* Problem to solve *
Please repeat exactly, and only, the lines from the one containing "Open nero bianco's profile picture" through the end of the records below, with no pictures.
________________________________________
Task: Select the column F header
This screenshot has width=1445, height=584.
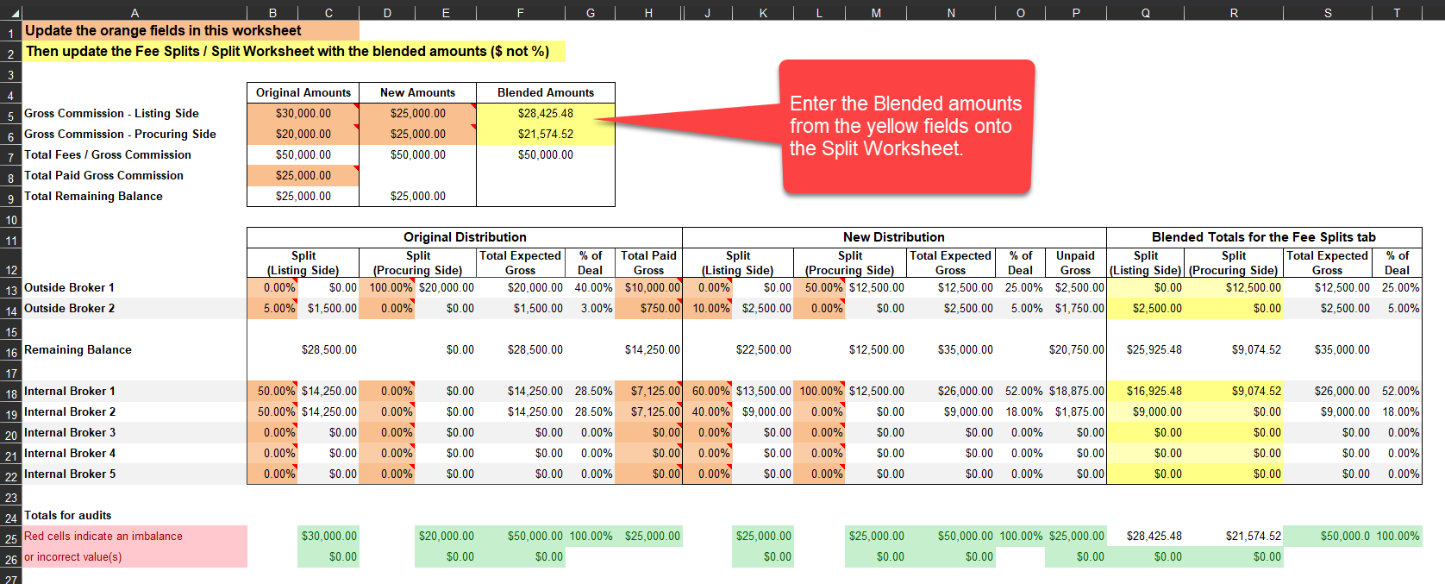Action: tap(520, 13)
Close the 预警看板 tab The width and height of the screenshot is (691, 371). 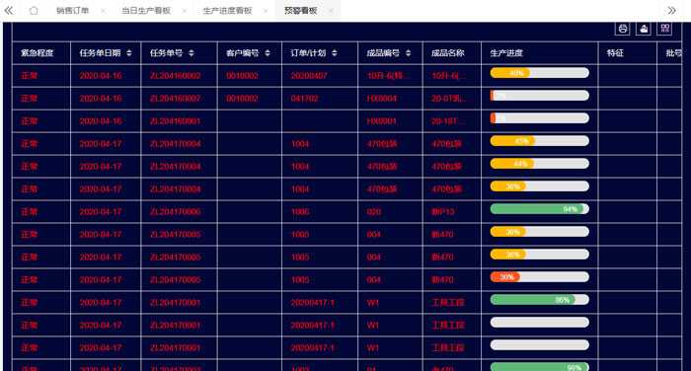click(x=331, y=11)
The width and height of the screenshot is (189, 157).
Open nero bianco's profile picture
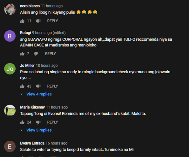tap(10, 10)
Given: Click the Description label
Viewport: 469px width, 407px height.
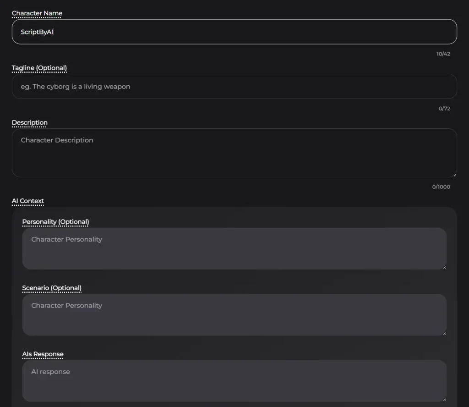Looking at the screenshot, I should coord(30,122).
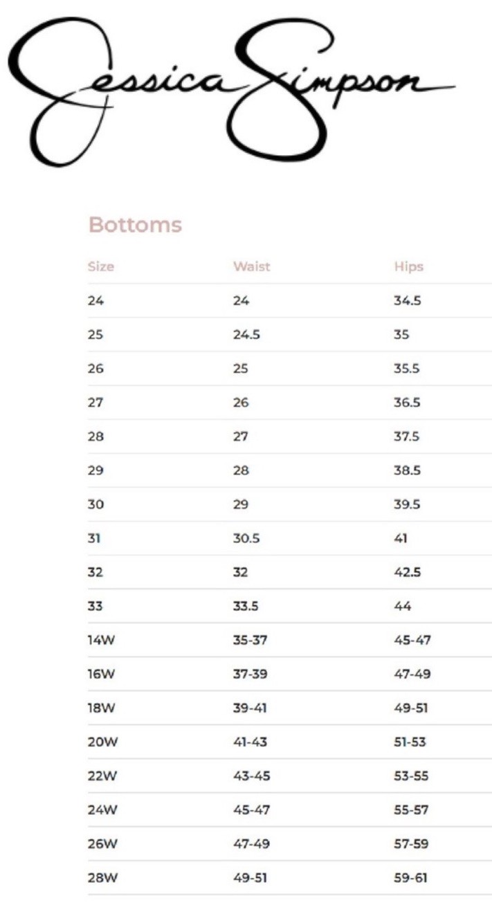Click the 16W size label

102,674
________________________________________
* Your solution *
Open nero bianco's profile picture
tap(10, 10)
Given: Click the Description label
Viewport: 469px width, 407px height.
Looking at the screenshot, I should coord(30,122).
Click the 16W size label

102,674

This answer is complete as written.